__INFORMATION PROVIDED__
· · · · · · ·
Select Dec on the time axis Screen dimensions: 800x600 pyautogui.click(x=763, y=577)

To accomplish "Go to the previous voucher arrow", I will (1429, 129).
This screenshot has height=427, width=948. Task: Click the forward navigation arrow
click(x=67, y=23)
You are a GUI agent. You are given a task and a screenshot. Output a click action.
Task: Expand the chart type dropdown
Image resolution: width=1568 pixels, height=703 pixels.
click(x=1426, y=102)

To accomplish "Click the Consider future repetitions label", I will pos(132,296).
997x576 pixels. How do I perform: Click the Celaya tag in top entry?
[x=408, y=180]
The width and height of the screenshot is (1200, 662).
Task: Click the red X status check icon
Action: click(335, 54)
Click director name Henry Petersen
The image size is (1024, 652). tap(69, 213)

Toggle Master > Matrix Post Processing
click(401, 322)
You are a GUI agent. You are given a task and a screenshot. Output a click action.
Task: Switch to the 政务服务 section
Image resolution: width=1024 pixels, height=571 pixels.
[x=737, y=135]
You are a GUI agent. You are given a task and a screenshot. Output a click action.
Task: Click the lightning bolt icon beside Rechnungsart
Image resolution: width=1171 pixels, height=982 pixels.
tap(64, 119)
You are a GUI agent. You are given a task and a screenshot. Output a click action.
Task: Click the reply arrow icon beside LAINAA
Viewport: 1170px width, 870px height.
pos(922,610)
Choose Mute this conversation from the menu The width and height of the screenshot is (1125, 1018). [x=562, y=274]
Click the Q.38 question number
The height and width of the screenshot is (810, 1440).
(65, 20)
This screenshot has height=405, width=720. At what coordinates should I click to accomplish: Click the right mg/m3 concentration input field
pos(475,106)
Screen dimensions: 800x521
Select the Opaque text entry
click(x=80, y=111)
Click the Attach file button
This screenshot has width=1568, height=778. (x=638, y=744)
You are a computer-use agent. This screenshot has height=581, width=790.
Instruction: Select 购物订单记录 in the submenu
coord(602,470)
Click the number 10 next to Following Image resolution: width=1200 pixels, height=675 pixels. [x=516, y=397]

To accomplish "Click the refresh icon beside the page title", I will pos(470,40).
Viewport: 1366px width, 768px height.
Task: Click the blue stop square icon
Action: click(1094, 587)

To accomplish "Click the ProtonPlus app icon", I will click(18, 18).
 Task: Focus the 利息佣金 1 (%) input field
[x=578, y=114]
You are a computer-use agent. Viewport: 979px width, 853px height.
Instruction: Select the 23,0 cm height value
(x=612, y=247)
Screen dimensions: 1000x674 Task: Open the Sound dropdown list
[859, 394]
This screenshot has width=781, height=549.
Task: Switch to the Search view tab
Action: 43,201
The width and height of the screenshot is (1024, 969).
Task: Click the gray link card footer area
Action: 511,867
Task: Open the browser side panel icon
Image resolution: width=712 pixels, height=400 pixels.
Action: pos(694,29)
· · · · · · ·
__WORK TASK__
Output the material verbatim.

__SOLUTION TO THE EXERCISE__
Select Dec on the time axis Screen dimensions: 800x600 pyautogui.click(x=763, y=577)

To accomplish "Go to the previous voucher arrow", I will (1429, 129).
This screenshot has height=427, width=948. Task: Click the forward navigation arrow
click(x=67, y=23)
You are a GUI agent. You are given a task and a screenshot. Output a click action.
Task: Expand the chart type dropdown
Image resolution: width=1568 pixels, height=703 pixels.
click(x=1426, y=102)

To accomplish "Click the Consider future repetitions label", I will pos(132,296).
997x576 pixels. How do I perform: Click the Celaya tag in top entry?
[x=408, y=180]
The width and height of the screenshot is (1200, 662).
Task: Click the red X status check icon
Action: click(335, 54)
Click director name Henry Petersen
The image size is (1024, 652). tap(69, 213)

Toggle Master > Matrix Post Processing
click(401, 322)
You are a GUI agent. You are given a task and a screenshot. Output a click action.
Task: Switch to the 政务服务 section
Image resolution: width=1024 pixels, height=571 pixels.
[x=737, y=135]
You are a GUI agent. You are given a task and a screenshot. Output a click action.
Task: Click the lightning bolt icon beside Rechnungsart
Image resolution: width=1171 pixels, height=982 pixels.
tap(64, 119)
You are a GUI agent. You are given a task and a screenshot. Output a click action.
Task: Click the reply arrow icon beside LAINAA
Viewport: 1170px width, 870px height.
pos(922,610)
Choose Mute this conversation from the menu The width and height of the screenshot is (1125, 1018). [x=562, y=274]
Click the Q.38 question number
The height and width of the screenshot is (810, 1440).
(65, 20)
This screenshot has height=405, width=720. At what coordinates should I click to accomplish: Click the right mg/m3 concentration input field
pos(475,106)
Screen dimensions: 800x521
Select the Opaque text entry
click(x=80, y=111)
Click the Attach file button
This screenshot has width=1568, height=778. (x=638, y=744)
You are a computer-use agent. This screenshot has height=581, width=790.
Instruction: Select 购物订单记录 in the submenu
coord(602,470)
Click the number 10 next to Following Image resolution: width=1200 pixels, height=675 pixels. [x=516, y=397]

To accomplish "Click the refresh icon beside the page title", I will pos(470,40).
Viewport: 1366px width, 768px height.
Task: Click the blue stop square icon
Action: click(1094, 587)

To accomplish "Click the ProtonPlus app icon", I will click(18, 18).
 Task: Focus the 利息佣金 1 (%) input field
[x=578, y=114]
You are a computer-use agent. Viewport: 979px width, 853px height.
Instruction: Select the 23,0 cm height value
(x=612, y=247)
Screen dimensions: 1000x674 Task: Open the Sound dropdown list
[859, 394]
This screenshot has width=781, height=549.
Task: Switch to the Search view tab
Action: 43,201
The width and height of the screenshot is (1024, 969).
Task: Click the gray link card footer area
Action: 511,867
Task: Open the browser side panel icon
Image resolution: width=712 pixels, height=400 pixels.
Action: pos(694,29)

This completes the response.